TASK REQUIREMENTS:
Give the data again in full, with every character unchanged.

[Records from a data source]
━━━━━━━━━━━━━━━━━━━━
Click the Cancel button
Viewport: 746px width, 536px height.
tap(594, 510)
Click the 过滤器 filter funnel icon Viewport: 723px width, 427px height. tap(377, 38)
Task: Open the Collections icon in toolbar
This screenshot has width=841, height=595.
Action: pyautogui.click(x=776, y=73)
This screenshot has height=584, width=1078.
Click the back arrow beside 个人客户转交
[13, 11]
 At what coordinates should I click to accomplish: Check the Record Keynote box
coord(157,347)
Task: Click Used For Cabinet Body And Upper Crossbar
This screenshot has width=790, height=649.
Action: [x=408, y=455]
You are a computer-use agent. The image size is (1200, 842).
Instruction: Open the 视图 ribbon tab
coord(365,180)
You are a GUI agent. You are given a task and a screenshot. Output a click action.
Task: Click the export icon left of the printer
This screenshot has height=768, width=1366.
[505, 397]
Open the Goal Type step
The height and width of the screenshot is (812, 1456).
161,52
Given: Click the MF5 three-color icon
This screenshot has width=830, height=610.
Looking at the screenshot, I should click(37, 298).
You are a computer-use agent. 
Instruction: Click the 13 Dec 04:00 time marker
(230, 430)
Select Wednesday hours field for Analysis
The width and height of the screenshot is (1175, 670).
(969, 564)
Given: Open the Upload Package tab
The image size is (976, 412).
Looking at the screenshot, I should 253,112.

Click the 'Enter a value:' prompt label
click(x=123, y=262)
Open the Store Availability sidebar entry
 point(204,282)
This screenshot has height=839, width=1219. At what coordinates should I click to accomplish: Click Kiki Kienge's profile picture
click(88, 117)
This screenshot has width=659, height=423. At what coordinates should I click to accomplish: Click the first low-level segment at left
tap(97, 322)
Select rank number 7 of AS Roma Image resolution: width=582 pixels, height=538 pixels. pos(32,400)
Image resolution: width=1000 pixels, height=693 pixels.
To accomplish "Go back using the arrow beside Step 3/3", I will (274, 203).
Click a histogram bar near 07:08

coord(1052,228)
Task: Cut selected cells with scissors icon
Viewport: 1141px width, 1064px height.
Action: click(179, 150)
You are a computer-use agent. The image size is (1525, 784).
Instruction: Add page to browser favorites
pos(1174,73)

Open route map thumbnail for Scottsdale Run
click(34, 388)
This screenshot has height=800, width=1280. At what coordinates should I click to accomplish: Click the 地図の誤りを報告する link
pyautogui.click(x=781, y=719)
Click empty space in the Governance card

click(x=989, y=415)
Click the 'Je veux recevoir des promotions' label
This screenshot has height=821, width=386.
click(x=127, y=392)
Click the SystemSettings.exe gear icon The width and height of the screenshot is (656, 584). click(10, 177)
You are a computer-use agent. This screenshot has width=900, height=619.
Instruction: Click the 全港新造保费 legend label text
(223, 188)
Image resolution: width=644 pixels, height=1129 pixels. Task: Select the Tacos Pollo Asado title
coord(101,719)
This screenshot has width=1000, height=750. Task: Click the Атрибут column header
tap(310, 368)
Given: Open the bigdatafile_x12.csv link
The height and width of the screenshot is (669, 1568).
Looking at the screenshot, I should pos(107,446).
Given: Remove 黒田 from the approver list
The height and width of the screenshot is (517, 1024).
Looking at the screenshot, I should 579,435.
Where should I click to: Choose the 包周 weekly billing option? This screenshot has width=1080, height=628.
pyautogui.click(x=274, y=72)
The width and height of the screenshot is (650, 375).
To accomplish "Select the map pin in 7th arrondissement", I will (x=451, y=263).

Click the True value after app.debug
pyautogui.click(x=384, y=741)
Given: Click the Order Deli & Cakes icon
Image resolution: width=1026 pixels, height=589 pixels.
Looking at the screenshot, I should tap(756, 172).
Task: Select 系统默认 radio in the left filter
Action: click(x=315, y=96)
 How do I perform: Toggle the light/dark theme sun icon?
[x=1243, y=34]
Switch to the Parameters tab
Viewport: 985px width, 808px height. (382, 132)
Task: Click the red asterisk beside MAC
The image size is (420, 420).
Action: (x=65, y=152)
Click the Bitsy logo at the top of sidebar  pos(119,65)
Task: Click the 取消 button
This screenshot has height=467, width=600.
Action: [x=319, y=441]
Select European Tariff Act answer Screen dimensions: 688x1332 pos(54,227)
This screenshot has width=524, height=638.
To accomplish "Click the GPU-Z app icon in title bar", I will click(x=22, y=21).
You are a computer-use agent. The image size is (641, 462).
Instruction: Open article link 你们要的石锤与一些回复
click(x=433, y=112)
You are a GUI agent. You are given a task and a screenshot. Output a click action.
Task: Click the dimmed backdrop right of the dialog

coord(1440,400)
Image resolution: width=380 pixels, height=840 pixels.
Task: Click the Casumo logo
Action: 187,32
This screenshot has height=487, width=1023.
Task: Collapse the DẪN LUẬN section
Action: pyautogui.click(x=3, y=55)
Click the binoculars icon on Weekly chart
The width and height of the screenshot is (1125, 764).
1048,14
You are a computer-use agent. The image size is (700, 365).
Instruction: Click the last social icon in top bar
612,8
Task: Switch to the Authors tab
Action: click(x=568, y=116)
━━━━━━━━━━━━━━━━━━━━
RESPONSE AREA:
Click the Cancel button
Viewport: 746px width, 536px height.
tap(594, 510)
Click the 过滤器 filter funnel icon Viewport: 723px width, 427px height. tap(377, 38)
Task: Open the Collections icon in toolbar
This screenshot has width=841, height=595.
Action: pyautogui.click(x=776, y=73)
This screenshot has height=584, width=1078.
Click the back arrow beside 个人客户转交
[13, 11]
 At what coordinates should I click to accomplish: Check the Record Keynote box
coord(157,347)
Task: Click Used For Cabinet Body And Upper Crossbar
This screenshot has width=790, height=649.
Action: [x=408, y=455]
You are a computer-use agent. The image size is (1200, 842).
Instruction: Open the 视图 ribbon tab
coord(365,180)
You are a GUI agent. You are given a task and a screenshot. Output a click action.
Task: Click the export icon left of the printer
This screenshot has height=768, width=1366.
[505, 397]
Open the Goal Type step
The height and width of the screenshot is (812, 1456).
161,52
Given: Click the MF5 three-color icon
This screenshot has width=830, height=610.
Looking at the screenshot, I should click(37, 298).
You are a computer-use agent. 
Instruction: Click the 13 Dec 04:00 time marker
(230, 430)
Select Wednesday hours field for Analysis
The width and height of the screenshot is (1175, 670).
(969, 564)
Given: Open the Upload Package tab
The image size is (976, 412).
Looking at the screenshot, I should 253,112.

Click the 'Enter a value:' prompt label
click(x=123, y=262)
Open the Store Availability sidebar entry
 point(204,282)
This screenshot has height=839, width=1219. At what coordinates should I click to accomplish: Click Kiki Kienge's profile picture
click(88, 117)
This screenshot has width=659, height=423. At what coordinates should I click to accomplish: Click the first low-level segment at left
tap(97, 322)
Select rank number 7 of AS Roma Image resolution: width=582 pixels, height=538 pixels. pos(32,400)
Image resolution: width=1000 pixels, height=693 pixels.
To accomplish "Go back using the arrow beside Step 3/3", I will (274, 203).
Click a histogram bar near 07:08

coord(1052,228)
Task: Cut selected cells with scissors icon
Viewport: 1141px width, 1064px height.
Action: click(179, 150)
You are a computer-use agent. The image size is (1525, 784).
Instruction: Add page to browser favorites
pos(1174,73)

Open route map thumbnail for Scottsdale Run
click(34, 388)
This screenshot has height=800, width=1280. At what coordinates should I click to accomplish: Click the 地図の誤りを報告する link
pyautogui.click(x=781, y=719)
Click empty space in the Governance card

click(x=989, y=415)
Click the 'Je veux recevoir des promotions' label
This screenshot has height=821, width=386.
click(x=127, y=392)
Click the SystemSettings.exe gear icon The width and height of the screenshot is (656, 584). click(10, 177)
You are a computer-use agent. This screenshot has width=900, height=619.
Instruction: Click the 全港新造保费 legend label text
(223, 188)
Image resolution: width=644 pixels, height=1129 pixels. Task: Select the Tacos Pollo Asado title
coord(101,719)
This screenshot has width=1000, height=750. Task: Click the Атрибут column header
tap(310, 368)
Given: Open the bigdatafile_x12.csv link
The height and width of the screenshot is (669, 1568).
Looking at the screenshot, I should pos(107,446).
Given: Remove 黒田 from the approver list
The height and width of the screenshot is (517, 1024).
Looking at the screenshot, I should 579,435.
Where should I click to: Choose the 包周 weekly billing option? This screenshot has width=1080, height=628.
pyautogui.click(x=274, y=72)
The width and height of the screenshot is (650, 375).
To accomplish "Select the map pin in 7th arrondissement", I will (x=451, y=263).

Click the True value after app.debug
pyautogui.click(x=384, y=741)
Given: Click the Order Deli & Cakes icon
Image resolution: width=1026 pixels, height=589 pixels.
Looking at the screenshot, I should tap(756, 172).
Task: Select 系统默认 radio in the left filter
Action: click(x=315, y=96)
 How do I perform: Toggle the light/dark theme sun icon?
[x=1243, y=34]
Switch to the Parameters tab
Viewport: 985px width, 808px height. (382, 132)
Task: Click the red asterisk beside MAC
The image size is (420, 420).
Action: (x=65, y=152)
Click the Bitsy logo at the top of sidebar  pos(119,65)
Task: Click the 取消 button
This screenshot has height=467, width=600.
Action: [x=319, y=441]
Select European Tariff Act answer Screen dimensions: 688x1332 pos(54,227)
This screenshot has width=524, height=638.
To accomplish "Click the GPU-Z app icon in title bar", I will click(x=22, y=21).
You are a computer-use agent. The image size is (641, 462).
Instruction: Open article link 你们要的石锤与一些回复
click(x=433, y=112)
You are a GUI agent. You are given a task and a screenshot. Output a click action.
Task: Click the dimmed backdrop right of the dialog

coord(1440,400)
Image resolution: width=380 pixels, height=840 pixels.
Task: Click the Casumo logo
Action: 187,32
This screenshot has height=487, width=1023.
Task: Collapse the DẪN LUẬN section
Action: pyautogui.click(x=3, y=55)
Click the binoculars icon on Weekly chart
The width and height of the screenshot is (1125, 764).
1048,14
You are a computer-use agent. The image size is (700, 365).
Instruction: Click the last social icon in top bar
612,8
Task: Switch to the Authors tab
Action: click(x=568, y=116)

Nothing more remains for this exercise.